Skip forward to 3 minutes into the video and we get excellent closeups of the various stencils and ID plates on the crates, something which is a little harder to find on the internet than you might initially expect.

The possibility that any number of these missiles is now circulating in terrorist or other non-governmental circles constitutes a significant increase in the MANPADS threat, initially in the Eastern Mediterranean but more than likely globally over time. The current disorganization in Libya, combined with the weakness of the Egyptian state, adds to the problem by potentially making it easier for the weapons to leave Libya destined for any of a number of different conflict zones.

It is not unreasonable to assume that if these abandoned crates are lying about totally unsecured there is a better than even chance that additional crates, in better condition, have left the area. I expect that the Libyan civil war has those folks working the MANPADS proliferation issue tearing their hair out.

The increasingly likely prospect of a syrian civil war can’t be making things look anymore positive either.

Update

SA-18 gripstock case

Here we go. The third video features a lot more MANPADS footage, though the missiles look more like SA-7s than SA-24s. Also note the silver missile tube at the 18 second point. This is an inert training round definitely looks like a SA-7.

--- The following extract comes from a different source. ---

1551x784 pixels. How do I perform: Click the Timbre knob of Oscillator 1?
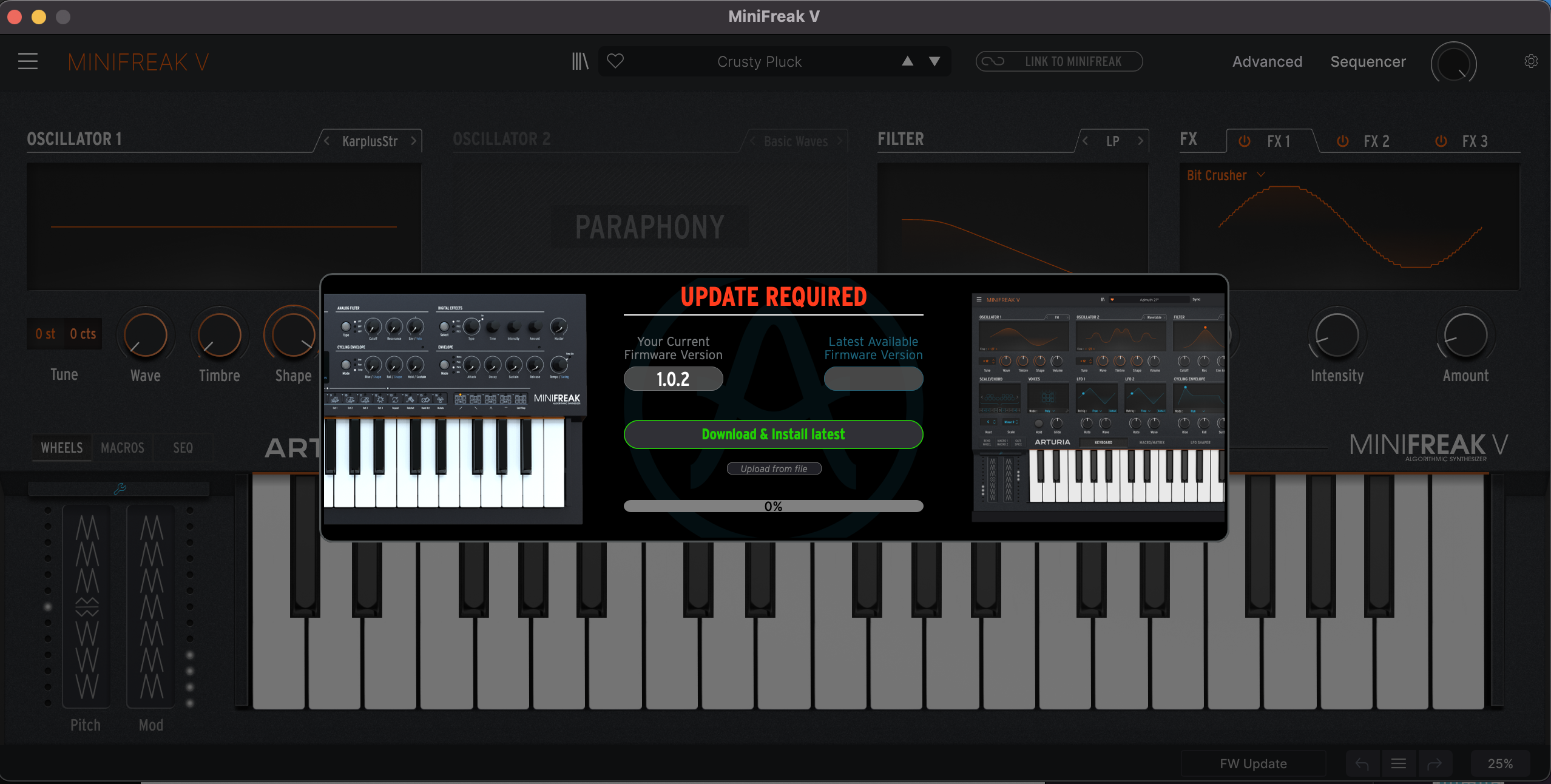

There were two things I did not notice in either of the videos, or to put it another way, I noticed their absence. There were no battery / cooling units and no gripstock / launcher units. These elements in working condition are much more valuable than the missile tubes. I have actually inferred the presence of at least a few gripstocks, probably for the SA-7s from the fellow at 21 seconds who has what look a lot like the standard Strela goggles around his neck. These are found in the briefcase like box that contains the gripstock.